La low cost Flybondi no acreditó los salarios de marzo y abrió un nuevo frente de conflicto con sus trabajadores, en medio de un escenario atravesado por ajustes, cancelaciones de vuelos y cambios en su estructura operativa. La empresa comunicó la situación a su personal bajo el argumento de “motivos administrativos”, sin precisar cuándo se concretará el pago, lo que profundizó la incertidumbre puertas adentro.
“Estamos 100% abocados a resolverlo a la brevedad y poder confirmar el día de pago”, señaló el mensaje interno. Sin embargo, la falta de definiciones generó malestar entre los empleados, que ya venían atravesando semanas de tensión. Desde la compañía intentaron bajar el tono del conflicto y aseguraron que se trata de una situación “totalmente excepcional”, remarcando que en ocho años nunca habían incumplido con los salarios.
El episodio se inscribe en un proceso más amplio de ajuste. Semanas antes, la firma activó un programa de retiros voluntarios para “optimizar la operación”, con condiciones de pago en cuotas que generaron resistencia. En ese marco, la falta de acreditación de haberes consolidó un clima de creciente desconfianza. La Asociación de Trabajadores Aeronáuticos de Flybondi se declaró en estado de alerta, intimó a regularizar la situación y analiza medidas de fuerza, incluida la retención de tareas.
La crisis laboral se superpone con una operatoria exigida. En los últimos meses, la empresa acumuló cancelaciones y reprogramaciones, con parte de su flota fuera de servicio por renegociaciones de contratos de leasing bajo modalidad ACMI. Esto redujo su capacidad de vuelo y afectó a miles de pasajeros, dejando en evidencia los límites de un esquema que depende de alta rotación, costos ajustados y ocupación constante.

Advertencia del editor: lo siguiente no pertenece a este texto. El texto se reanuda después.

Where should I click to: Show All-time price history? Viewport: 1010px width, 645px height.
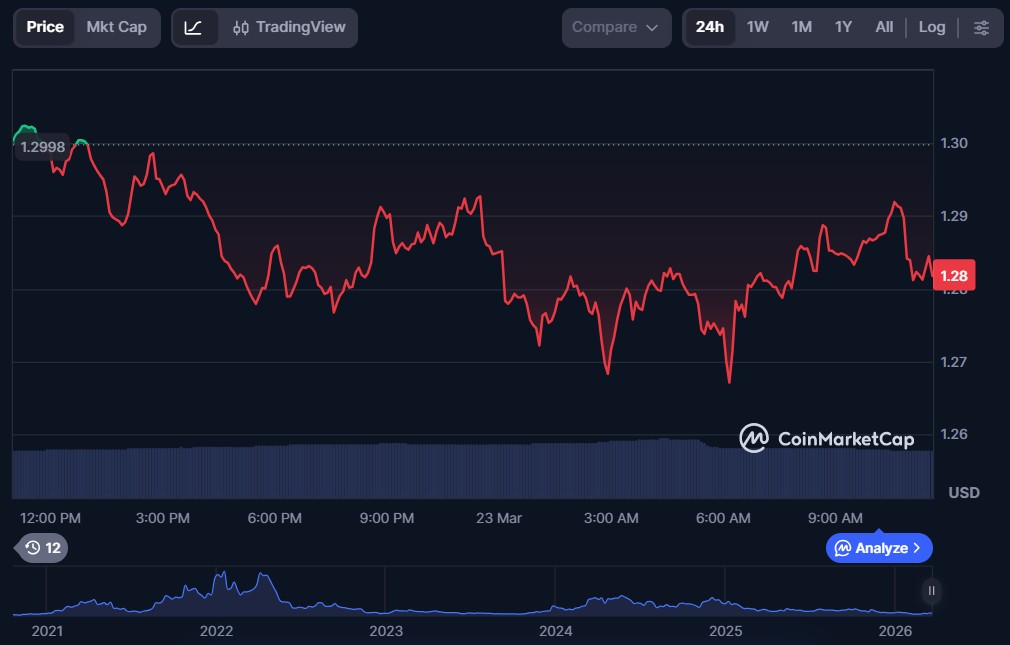(x=884, y=27)
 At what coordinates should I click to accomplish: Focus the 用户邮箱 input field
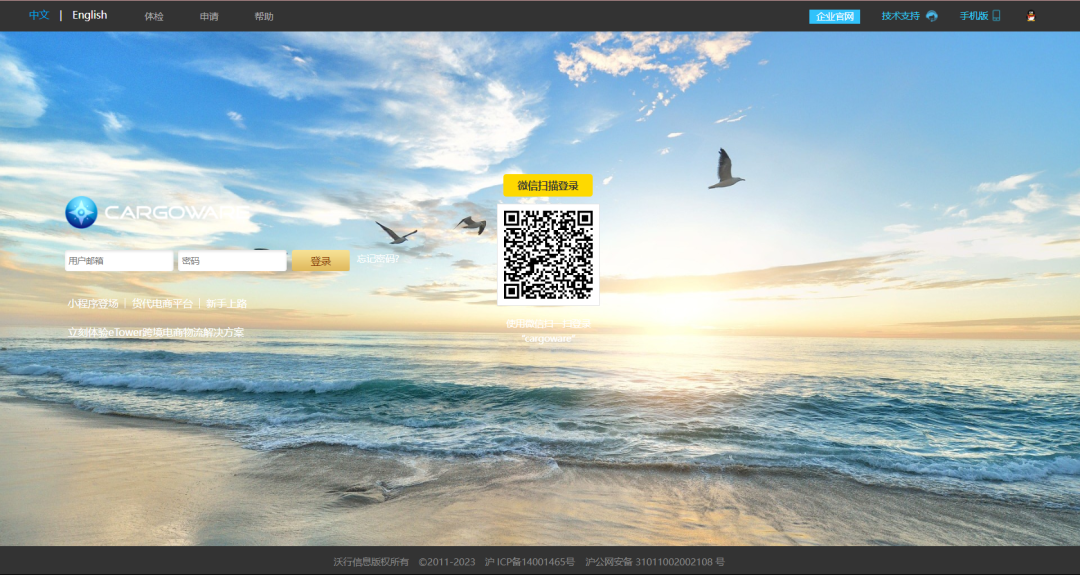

El conflicto se produce además en un momento clave tras el ingreso del fondo COC Global Enterprise en 2025 y el impulso de un plan de expansión que quedó tensionado por problemas operativos. Con la mirada de la Administración Nacional de Aviación Civil ya puesta sobre la compañía por cancelaciones, el atraso salarial aparece como una señal de alerta adicional sobre la sostenibilidad de un modelo que, bajo el ajuste, muestra cada vez más fisuras.